═════ Fragmento del texto ═════

Me despido de ellos. Todos estamos sucios y avejentados.
Viajar en La Bestia desgasta. Les digo que tengan cuidado y que no se fíen de
nadie. Yo seguiré mi viaje en avión. Subiré a la complicada Ciudad Juárez, en
Chihuahua, y a San Fernando, en Tamaulipas. Ellos tardarán tres semanas en
llegar allí si antes no les cogen y los deportan. "¿Por qué a San
Fernando, guey?", me pregunta Marvin. "Porque allí los Zetas
fusilaron a 72 migrantes como vosotros a los que intentaron captar para el
narco, y porque se han encontrado varias fosas comunes con casi 300 cuerpos de
ilegales que nunca llegaron a su destino en Estados Unidos", le respondo.

═════

Haz esto:
¿Concuerdan con el texto sobre La Bestia estas afirmaciones? Responde sí o no a cada una y cita las palabras del texto que lo deciden.
1. El narrador continuará su viaje en avión.
2. Según el narrador, los migrantes tardarán una semana en llegar a San Fernando.
3. En San Fernando se encontraron fosas comunes con casi 300 cuerpos.

═════ Datos ═════

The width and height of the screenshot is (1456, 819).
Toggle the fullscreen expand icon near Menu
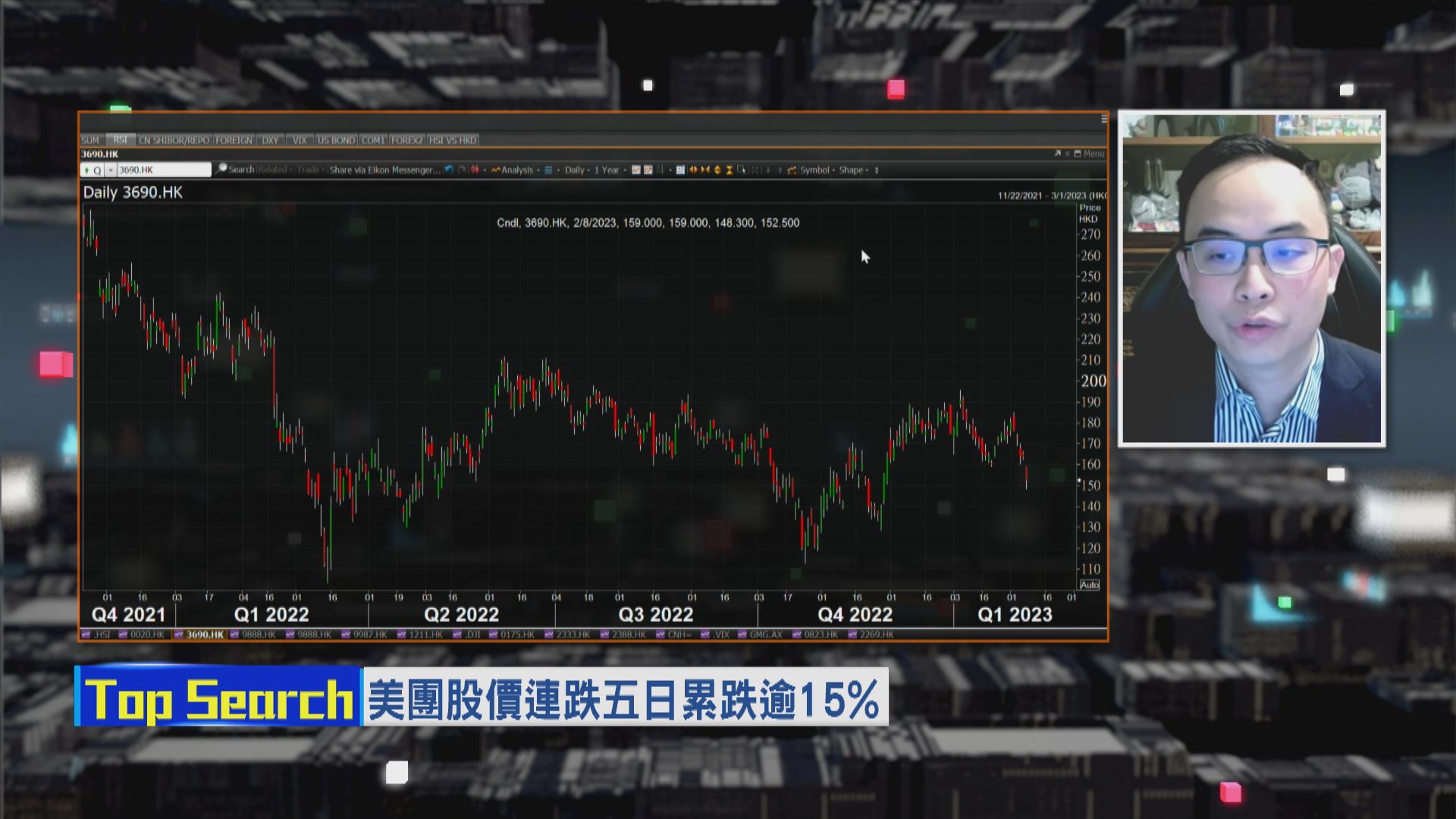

═════

Respuesta:
1. Sí: "Yo seguiré mi viaje en avión."
2. No: "Ellos tardarán tres semanas en llegar allí"
3. Sí: "se han encontrado varias fosas comunes con casi 300 cuerpos"